— BEGIN RAW RECORDS —

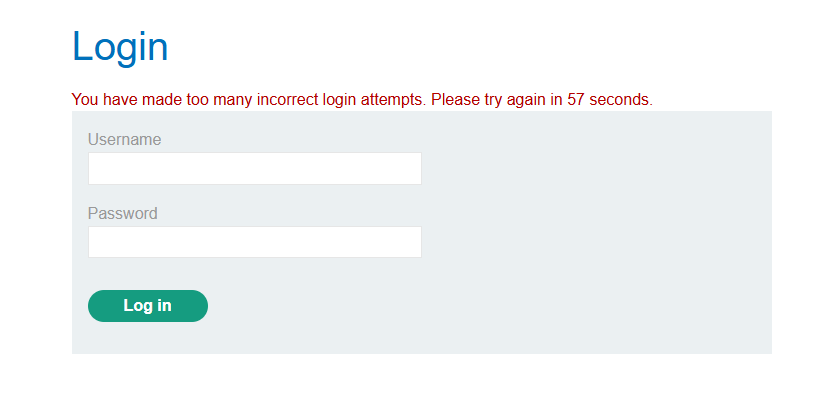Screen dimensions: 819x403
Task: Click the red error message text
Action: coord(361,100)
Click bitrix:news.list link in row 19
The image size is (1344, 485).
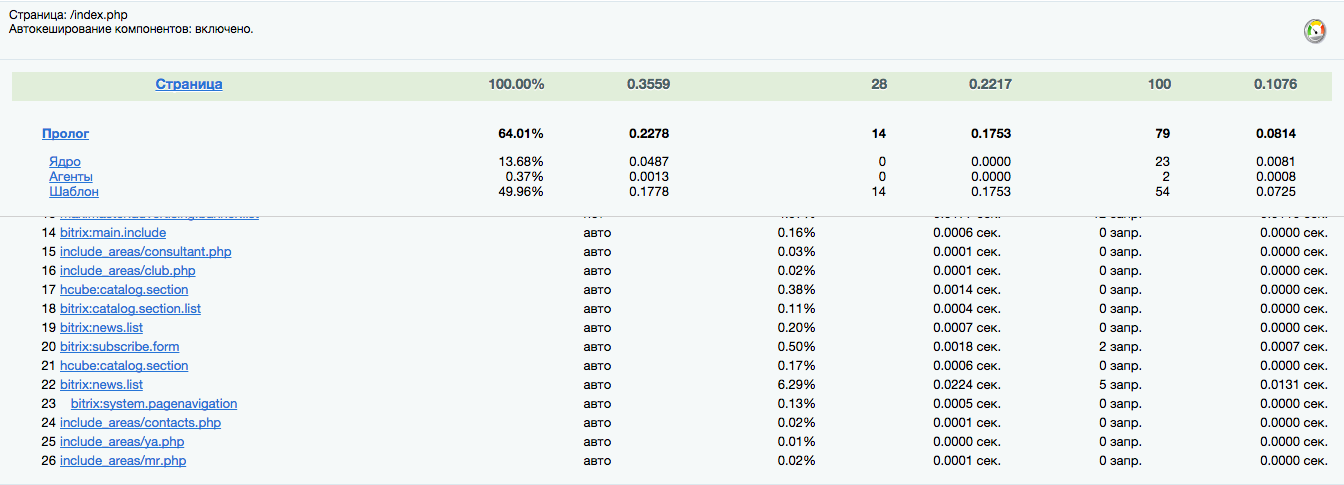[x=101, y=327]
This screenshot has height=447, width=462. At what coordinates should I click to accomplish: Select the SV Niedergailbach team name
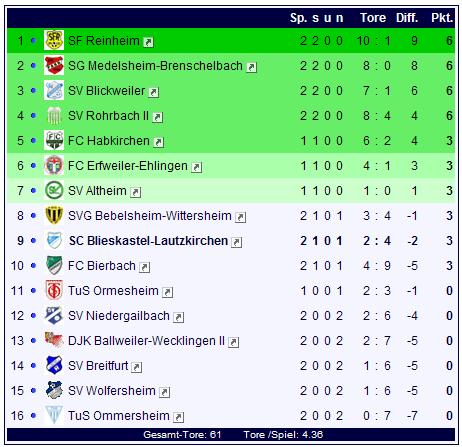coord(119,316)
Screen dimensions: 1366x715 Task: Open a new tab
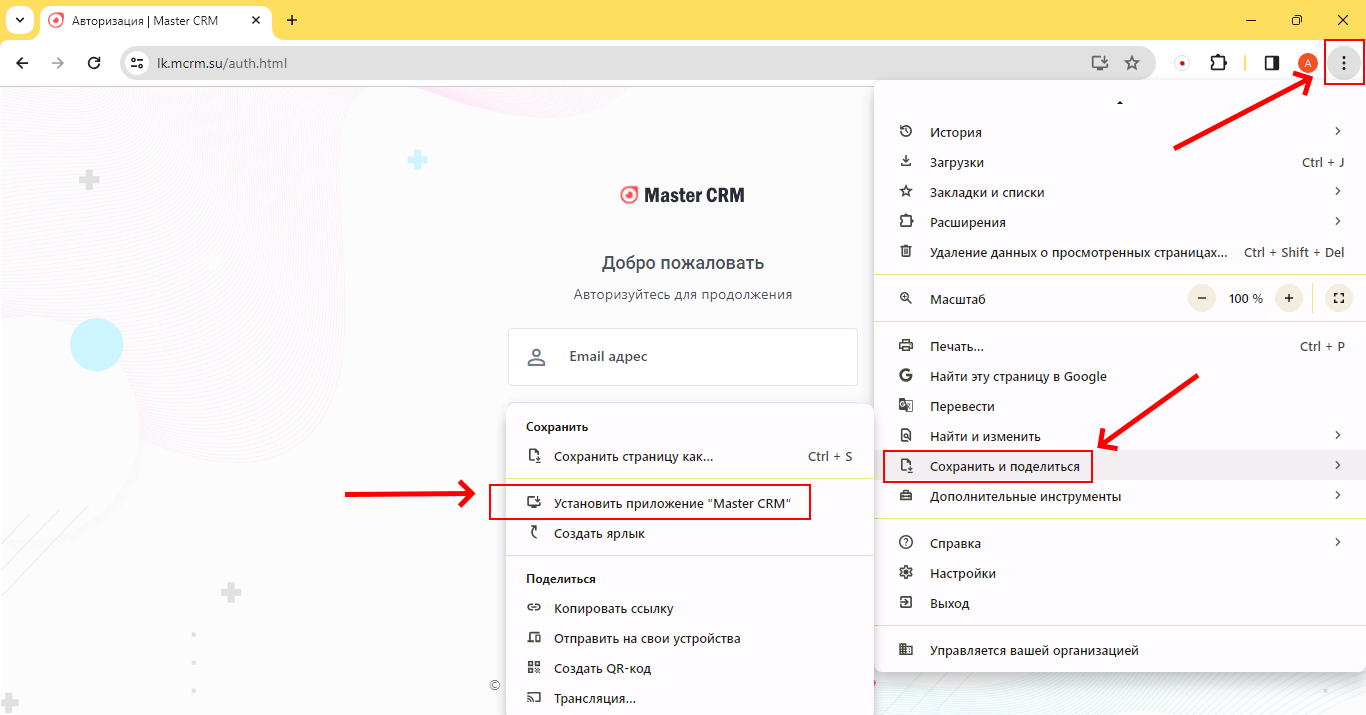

— END RAW RECORDS —

SET TASK: Update the records by replacing "screenshot" with "screen capture" and keeping everything else the same. Leave the pictures out of your answer.

THE OUTPUT:
Screen dimensions: 819x403
Task: Click the red error message text
Action: coord(361,100)
Click bitrix:news.list link in row 19
The image size is (1344, 485).
[x=101, y=327]
This screen capture has height=447, width=462. At what coordinates should I click to accomplish: Select the SV Niedergailbach team name
coord(119,316)
Screen dimensions: 1366x715 Task: Open a new tab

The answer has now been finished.